### Records supplied

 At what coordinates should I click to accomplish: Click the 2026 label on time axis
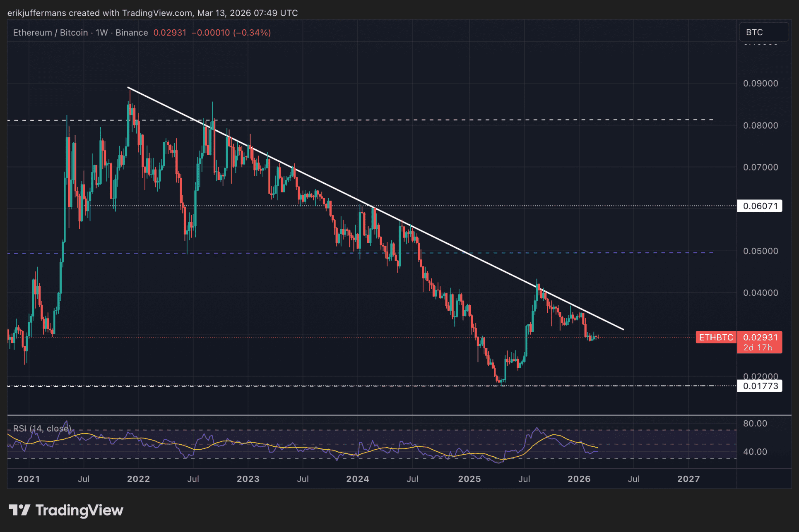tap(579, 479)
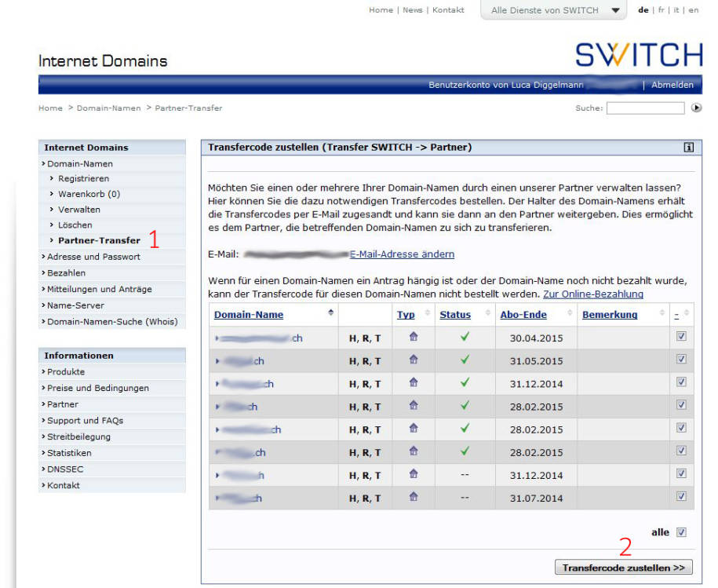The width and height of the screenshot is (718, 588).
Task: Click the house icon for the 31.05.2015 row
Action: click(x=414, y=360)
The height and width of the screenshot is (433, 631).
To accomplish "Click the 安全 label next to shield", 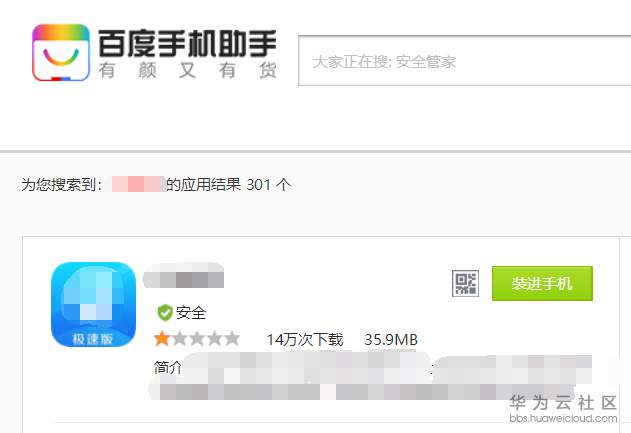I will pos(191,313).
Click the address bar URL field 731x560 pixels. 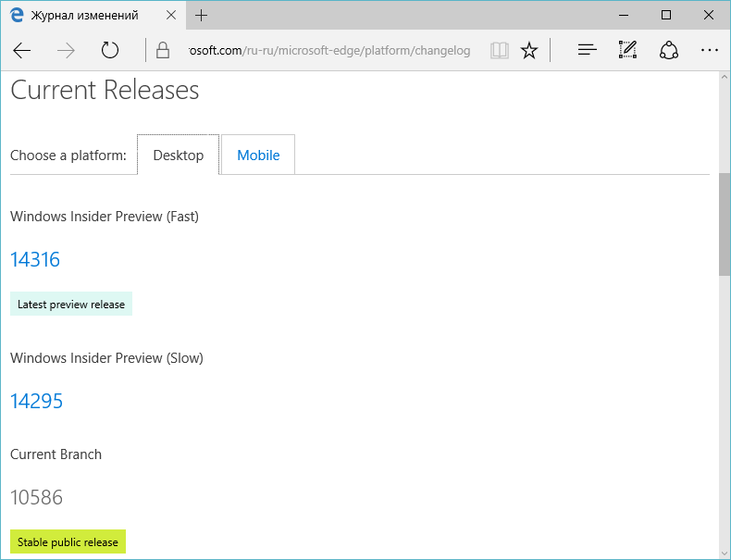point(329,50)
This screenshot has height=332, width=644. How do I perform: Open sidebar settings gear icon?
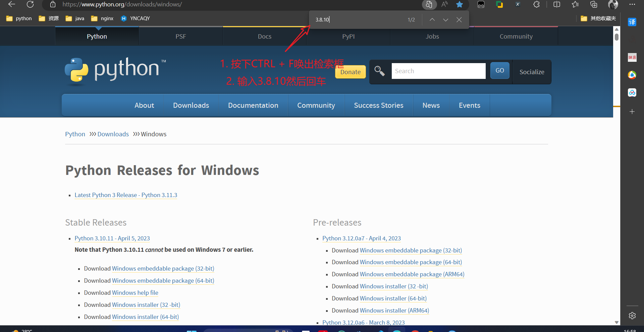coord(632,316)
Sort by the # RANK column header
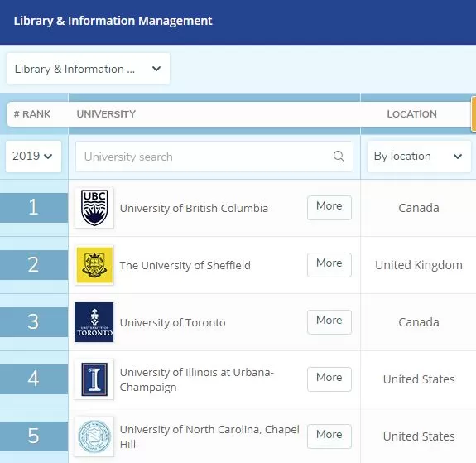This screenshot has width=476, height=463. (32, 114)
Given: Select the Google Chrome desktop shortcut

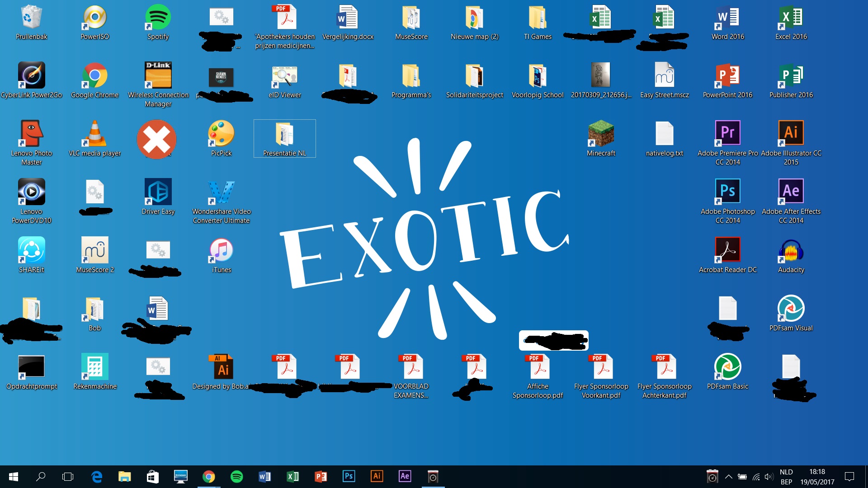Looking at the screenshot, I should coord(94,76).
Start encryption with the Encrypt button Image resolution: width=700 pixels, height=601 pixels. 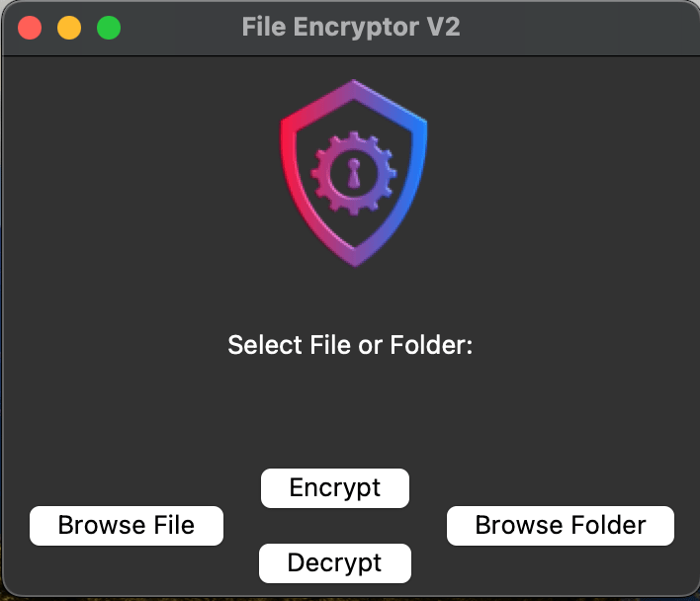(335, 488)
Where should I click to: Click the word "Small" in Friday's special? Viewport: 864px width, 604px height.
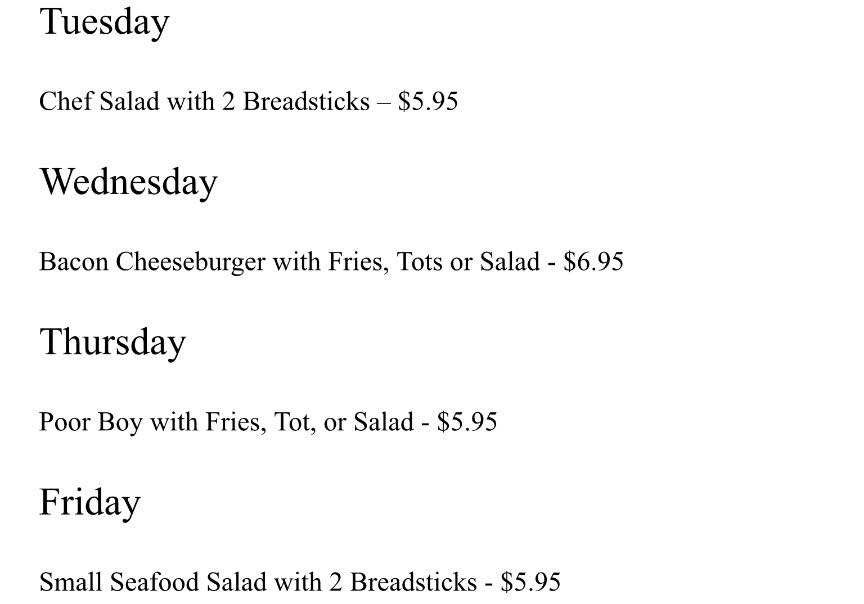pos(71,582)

######

Gather every line of the material above that contains the word "icon", and copy each of those lines in full.

- Exercise solution:
Task: Click the house icon for the 31.05.2015 row
This screenshot has height=332, width=644. How do I perform: Open sidebar settings gear icon?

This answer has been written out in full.